──────── Working data ────────
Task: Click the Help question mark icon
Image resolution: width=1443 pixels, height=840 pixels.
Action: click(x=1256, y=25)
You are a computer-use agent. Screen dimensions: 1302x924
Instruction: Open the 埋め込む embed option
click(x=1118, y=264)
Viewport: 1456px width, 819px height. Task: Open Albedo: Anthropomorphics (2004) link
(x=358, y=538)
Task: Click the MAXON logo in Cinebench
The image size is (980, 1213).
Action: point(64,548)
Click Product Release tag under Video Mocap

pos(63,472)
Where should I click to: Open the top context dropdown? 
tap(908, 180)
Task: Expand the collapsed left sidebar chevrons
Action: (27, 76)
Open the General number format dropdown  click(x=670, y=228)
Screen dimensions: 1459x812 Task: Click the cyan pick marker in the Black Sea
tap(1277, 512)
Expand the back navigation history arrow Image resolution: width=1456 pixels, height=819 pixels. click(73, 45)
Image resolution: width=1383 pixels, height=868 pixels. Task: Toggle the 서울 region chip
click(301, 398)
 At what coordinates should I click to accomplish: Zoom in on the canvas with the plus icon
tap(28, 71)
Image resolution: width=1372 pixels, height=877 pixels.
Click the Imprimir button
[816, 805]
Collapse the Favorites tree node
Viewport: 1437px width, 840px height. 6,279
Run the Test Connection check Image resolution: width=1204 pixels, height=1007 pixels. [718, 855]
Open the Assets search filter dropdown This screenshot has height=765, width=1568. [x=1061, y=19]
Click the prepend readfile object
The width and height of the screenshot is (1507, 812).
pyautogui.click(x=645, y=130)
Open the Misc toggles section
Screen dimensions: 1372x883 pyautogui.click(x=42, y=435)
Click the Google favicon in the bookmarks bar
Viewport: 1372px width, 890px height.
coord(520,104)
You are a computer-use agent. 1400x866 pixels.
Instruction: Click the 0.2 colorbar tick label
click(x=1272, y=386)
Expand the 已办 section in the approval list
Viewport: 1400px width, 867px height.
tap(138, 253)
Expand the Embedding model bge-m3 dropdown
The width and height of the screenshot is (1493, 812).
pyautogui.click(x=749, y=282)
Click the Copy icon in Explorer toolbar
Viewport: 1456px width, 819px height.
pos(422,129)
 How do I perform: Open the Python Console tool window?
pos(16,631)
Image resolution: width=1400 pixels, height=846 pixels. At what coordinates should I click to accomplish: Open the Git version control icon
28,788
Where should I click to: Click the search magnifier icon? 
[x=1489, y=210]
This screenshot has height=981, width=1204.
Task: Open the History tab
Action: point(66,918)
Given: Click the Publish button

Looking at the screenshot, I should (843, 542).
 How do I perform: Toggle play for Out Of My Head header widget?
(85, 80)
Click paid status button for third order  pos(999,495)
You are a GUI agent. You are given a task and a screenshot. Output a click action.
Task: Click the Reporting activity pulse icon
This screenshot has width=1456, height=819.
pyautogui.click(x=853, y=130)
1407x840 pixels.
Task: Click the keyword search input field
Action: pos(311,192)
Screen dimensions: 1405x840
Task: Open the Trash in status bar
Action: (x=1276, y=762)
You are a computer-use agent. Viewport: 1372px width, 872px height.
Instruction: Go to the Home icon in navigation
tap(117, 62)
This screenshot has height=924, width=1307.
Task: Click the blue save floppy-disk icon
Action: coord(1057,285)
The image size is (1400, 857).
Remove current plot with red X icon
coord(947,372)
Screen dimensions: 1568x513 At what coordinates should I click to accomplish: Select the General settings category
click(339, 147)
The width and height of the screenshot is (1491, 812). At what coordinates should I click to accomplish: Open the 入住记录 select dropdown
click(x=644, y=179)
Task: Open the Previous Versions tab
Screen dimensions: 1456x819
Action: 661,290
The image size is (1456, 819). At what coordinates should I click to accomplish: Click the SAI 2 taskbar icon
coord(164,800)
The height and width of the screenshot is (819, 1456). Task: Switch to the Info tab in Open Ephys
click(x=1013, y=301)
────────
Assigned task:
Without any change, write the listing out again.

Output for this task:
Task: Click the Help question mark icon
Image resolution: width=1443 pixels, height=840 pixels.
Action: click(x=1256, y=25)
You are a computer-use agent. Screen dimensions: 1302x924
Instruction: Open the 埋め込む embed option
click(x=1118, y=264)
Viewport: 1456px width, 819px height. Task: Open Albedo: Anthropomorphics (2004) link
(x=358, y=538)
Task: Click the MAXON logo in Cinebench
The image size is (980, 1213).
Action: point(64,548)
Click Product Release tag under Video Mocap

pos(63,472)
Where should I click to: Open the top context dropdown? 
tap(908, 180)
Task: Expand the collapsed left sidebar chevrons
Action: (27, 76)
Open the General number format dropdown  click(x=670, y=228)
Screen dimensions: 1459x812 Task: Click the cyan pick marker in the Black Sea
tap(1277, 512)
Expand the back navigation history arrow Image resolution: width=1456 pixels, height=819 pixels. click(73, 45)
Image resolution: width=1383 pixels, height=868 pixels. Task: Toggle the 서울 region chip
click(301, 398)
 At what coordinates should I click to accomplish: Zoom in on the canvas with the plus icon
tap(28, 71)
Image resolution: width=1372 pixels, height=877 pixels.
Click the Imprimir button
[816, 805]
Collapse the Favorites tree node
Viewport: 1437px width, 840px height. 6,279
Run the Test Connection check Image resolution: width=1204 pixels, height=1007 pixels. [718, 855]
Open the Assets search filter dropdown This screenshot has height=765, width=1568. [x=1061, y=19]
Click the prepend readfile object
The width and height of the screenshot is (1507, 812).
pyautogui.click(x=645, y=130)
Open the Misc toggles section
Screen dimensions: 1372x883 pyautogui.click(x=42, y=435)
Click the Google favicon in the bookmarks bar
Viewport: 1372px width, 890px height.
coord(520,104)
You are a computer-use agent. 1400x866 pixels.
Instruction: Click the 0.2 colorbar tick label
click(x=1272, y=386)
Expand the 已办 section in the approval list
Viewport: 1400px width, 867px height.
tap(138, 253)
Expand the Embedding model bge-m3 dropdown
The width and height of the screenshot is (1493, 812).
pyautogui.click(x=749, y=282)
Click the Copy icon in Explorer toolbar
Viewport: 1456px width, 819px height.
pos(422,129)
 How do I perform: Open the Python Console tool window?
pos(16,631)
Image resolution: width=1400 pixels, height=846 pixels. At what coordinates should I click to accomplish: Open the Git version control icon
28,788
Where should I click to: Click the search magnifier icon? 
[x=1489, y=210]
This screenshot has height=981, width=1204.
Task: Open the History tab
Action: point(66,918)
Given: Click the Publish button

Looking at the screenshot, I should (843, 542).
 How do I perform: Toggle play for Out Of My Head header widget?
(85, 80)
Click paid status button for third order  pos(999,495)
You are a GUI agent. You are given a task and a screenshot. Output a click action.
Task: Click the Reporting activity pulse icon
This screenshot has width=1456, height=819.
pyautogui.click(x=853, y=130)
1407x840 pixels.
Task: Click the keyword search input field
Action: pos(311,192)
Screen dimensions: 1405x840
Task: Open the Trash in status bar
Action: (x=1276, y=762)
You are a computer-use agent. Viewport: 1372px width, 872px height.
Instruction: Go to the Home icon in navigation
tap(117, 62)
This screenshot has height=924, width=1307.
Task: Click the blue save floppy-disk icon
Action: coord(1057,285)
The image size is (1400, 857).
Remove current plot with red X icon
coord(947,372)
Screen dimensions: 1568x513 At what coordinates should I click to accomplish: Select the General settings category
click(339, 147)
The width and height of the screenshot is (1491, 812). At what coordinates should I click to accomplish: Open the 入住记录 select dropdown
click(x=644, y=179)
Task: Open the Previous Versions tab
Screen dimensions: 1456x819
Action: 661,290
The image size is (1456, 819). At what coordinates should I click to accomplish: Click the SAI 2 taskbar icon
coord(164,800)
The height and width of the screenshot is (819, 1456). Task: Switch to the Info tab in Open Ephys
click(x=1013, y=301)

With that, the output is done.